Sarebbe troppo lungo spiegare come e perché, è una storia ultracentenaria nata il 9 Gennaio 1900 e proseguita senza alcuna soluzione di continuità sino ai nostri giorni, oltrepassando il solco di due guerre mondiali, in cui i laziali hanno dato un contributo enorme per la Patria Nazionale, l’Italia, in termini di vite umane, di cicatrici fisiche e morali e di sacrifici societari, familiari e personali.
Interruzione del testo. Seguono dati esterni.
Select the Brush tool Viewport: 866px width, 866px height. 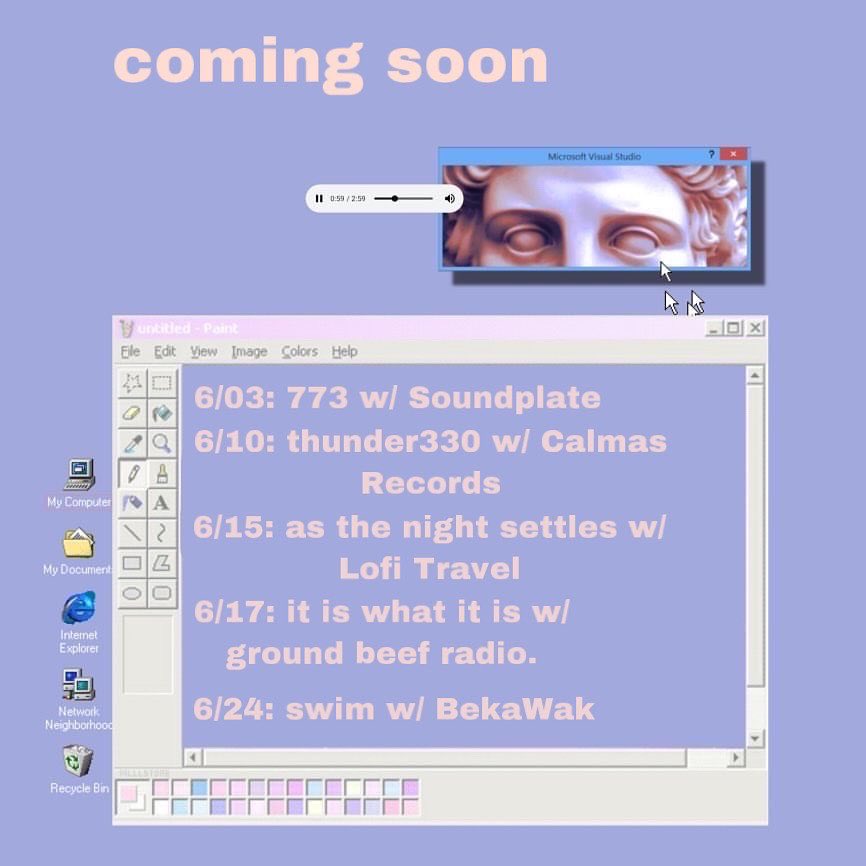click(x=163, y=474)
Proprio quest’anno ricorre il Centenario della traslazione e della tumulazione nel sacello all’Altare della Patria del “Milite Ignoto” e nell’ambito delle iniziative che culmineranno il 4 Novembre 2021, in concomitanza con la Giornata dell’Unità Nazionale, della fine della Grande Guerra e della Festa delle Forze Armate, il Lazio Clan Latina ha pensato di commemorare tutti i Caduti della Società Podistica Lazio sul fronte austro-ungarico durante il conflitto bellico del 1915-1918.
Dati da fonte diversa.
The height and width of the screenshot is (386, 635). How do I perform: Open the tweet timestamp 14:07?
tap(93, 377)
La manifestazione “Dai campi di gioco ai campi di combattimento”, che si terrà Lunedì 25 Ottobre 2021 a Latina presso la Casa del Combattente in Piazza San Marco n. 4, ore 18:00 – ingresso gratuito, farà rivivere e ricordare le gesta di quegli Eroi Laziali che per amor di Patria lasciarono le loro divise, le loro famiglie e le loro attività per andare a difendere il tricolore nazionale, lo stesso che la Sezione Calcio era ad un passo dal conquistare sui prati verdi del football.

Agostino Lattuille e Palma Cirulli per il Lazio Clan Latina, Pasquale Trane e Fabrizio Casadidio per il Centro Studi Nove Gennaio Millenovecento e Gian Luca Mignogna per Laziostory, illustreranno attraverso una serie di storie, foto e cimeli inediti dell’epoca, personaggi emblematici e significativi per la Società Podistica Lazio, per lo più sconosciuti alla grande platea, rendendogli l’onore ed il giusto riconoscimento che la Storia non sempre gli ha attribuito.

Dopo la Grande Guerra, infatti, molti tesserati della Società Podistica Lazio riuscirono a tornare alle proprie famiglie, alcuni con gravi mutilazioni o ferite indelebili, ma molti persero la vita sul fronte carsico o sul fronte cadorino: è stato un tributo di sangue, valoroso e doloroso, che la Lazio ha “donato” all’Italia, la sua Patria.

La Lazio e la Morte, inesorabilmente, continueranno ad incontrarsi diverse volte anche nei decenni successivi, in un intreccio di passioni, sentimenti e sofferenze che la rende unica nel panorama sportivo nazionale.

Più delle vittorie, forse, sono stati proprio i travagli, i lutti ed i cordogli ad unire il Popolo Laziale da sempre e per sempre.

E’ anche per questo che, paradossalmente, la Lazio non morirà mai.